Monday, March 17, 2008
Israeli expansionism - virtual and real
Evidence of Israeli expansionism...from Facebook:
Complaints by Israeli settlers angry at Facebook for listing them as residents of "Palestine" prompted the popular social networking Web site to allow users to switch their location back to Israel.And, lest you think this expansionism is limited to settlements contiguous with Jerusalem, think again:
"Facebook users in the Israeli West Bank settlements of Maale Adumim, Beitar Illit, and Ariel can now choose between Israel and Palestine," [according to Brandee Barker, Facebook's director of communications]

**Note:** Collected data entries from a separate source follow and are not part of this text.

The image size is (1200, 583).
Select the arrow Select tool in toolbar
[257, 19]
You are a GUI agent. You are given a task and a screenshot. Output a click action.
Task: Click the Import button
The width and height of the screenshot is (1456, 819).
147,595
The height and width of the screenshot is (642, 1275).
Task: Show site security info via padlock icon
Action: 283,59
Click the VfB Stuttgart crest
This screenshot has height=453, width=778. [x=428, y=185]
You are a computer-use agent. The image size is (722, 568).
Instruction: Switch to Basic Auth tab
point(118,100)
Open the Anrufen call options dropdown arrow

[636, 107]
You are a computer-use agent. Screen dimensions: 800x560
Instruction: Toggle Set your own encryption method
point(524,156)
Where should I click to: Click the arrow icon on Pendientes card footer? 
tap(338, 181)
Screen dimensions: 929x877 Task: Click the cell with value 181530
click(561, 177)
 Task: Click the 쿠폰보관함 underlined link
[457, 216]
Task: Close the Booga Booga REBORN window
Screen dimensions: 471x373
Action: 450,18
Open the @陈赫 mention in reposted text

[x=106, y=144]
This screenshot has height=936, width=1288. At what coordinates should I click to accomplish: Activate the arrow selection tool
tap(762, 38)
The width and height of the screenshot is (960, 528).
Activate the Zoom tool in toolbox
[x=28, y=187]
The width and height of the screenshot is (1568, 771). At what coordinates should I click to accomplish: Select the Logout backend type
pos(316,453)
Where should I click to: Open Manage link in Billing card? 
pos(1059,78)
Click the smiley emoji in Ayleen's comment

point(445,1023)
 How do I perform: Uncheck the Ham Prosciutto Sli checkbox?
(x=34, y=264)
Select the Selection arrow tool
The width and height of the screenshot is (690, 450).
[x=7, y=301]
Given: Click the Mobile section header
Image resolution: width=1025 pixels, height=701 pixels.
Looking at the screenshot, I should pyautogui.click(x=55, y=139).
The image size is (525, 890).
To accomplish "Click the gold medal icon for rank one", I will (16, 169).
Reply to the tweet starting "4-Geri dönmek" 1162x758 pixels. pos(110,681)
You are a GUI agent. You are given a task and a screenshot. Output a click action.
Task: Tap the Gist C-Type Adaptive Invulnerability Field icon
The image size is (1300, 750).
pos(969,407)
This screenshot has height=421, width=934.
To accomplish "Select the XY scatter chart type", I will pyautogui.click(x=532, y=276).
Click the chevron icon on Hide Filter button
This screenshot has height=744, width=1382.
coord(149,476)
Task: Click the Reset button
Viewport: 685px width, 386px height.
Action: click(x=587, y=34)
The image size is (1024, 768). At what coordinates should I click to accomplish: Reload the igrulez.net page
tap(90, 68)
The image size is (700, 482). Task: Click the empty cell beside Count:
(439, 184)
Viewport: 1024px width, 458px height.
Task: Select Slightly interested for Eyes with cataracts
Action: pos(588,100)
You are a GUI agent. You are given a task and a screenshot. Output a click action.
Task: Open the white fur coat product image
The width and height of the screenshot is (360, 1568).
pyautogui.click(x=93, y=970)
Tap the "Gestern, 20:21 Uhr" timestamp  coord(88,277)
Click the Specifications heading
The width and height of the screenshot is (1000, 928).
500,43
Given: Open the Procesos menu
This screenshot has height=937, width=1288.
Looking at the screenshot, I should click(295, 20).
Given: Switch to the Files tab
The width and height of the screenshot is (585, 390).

"We also offer Hebron in both Israel and Palestine," Barker said, referring to the major West Bank city which is home to about 150,000 Palestinians and some 400 Israelis.Just "virtual" expansionism, not linked to reality? Hardly. Here's another article from the same issue of Ha'aretz:
Prime Minister Ehud Olmert said Monday that Israel would keep expanding a neighborhood in eastern Jerusalem.Just out of curiosity, I decided to see if either Clinton or Obama has anything to say about Israel's territorial ambitions, such as the one expressed by Olmert. Obama has plenty to say about Palestinian terrorism, supports "foreign military assistance" to Israel, and says "the United States would never distance itself from Israel." I'll take the latter as an endorsement of whatever Olmert or future Israeli Prime Ministers have to say, and a complete abandonment of even the fiction of being an "honest broker." Clinton brags that she is "one of Israel’s leading defenders and supporters in the United States Senate," and while she has room on her website to discuss relatively obscure subjects like how she is a "leading voice against Anti-Semitism in Palestinian schools," the subject of Israeli expansionism doesn't rate a mention. I'll take that as a yes. John McCain? Curiously enough, Israel doesn't even appear on his website, outside of using the "search" function which turns up some old speeches.
"Everyone knows that there is no chance that the State of Israel will give up a neighborhood like ... Har Homa. It is an inseparable part of Jerusalem," Olmert said during the press conference.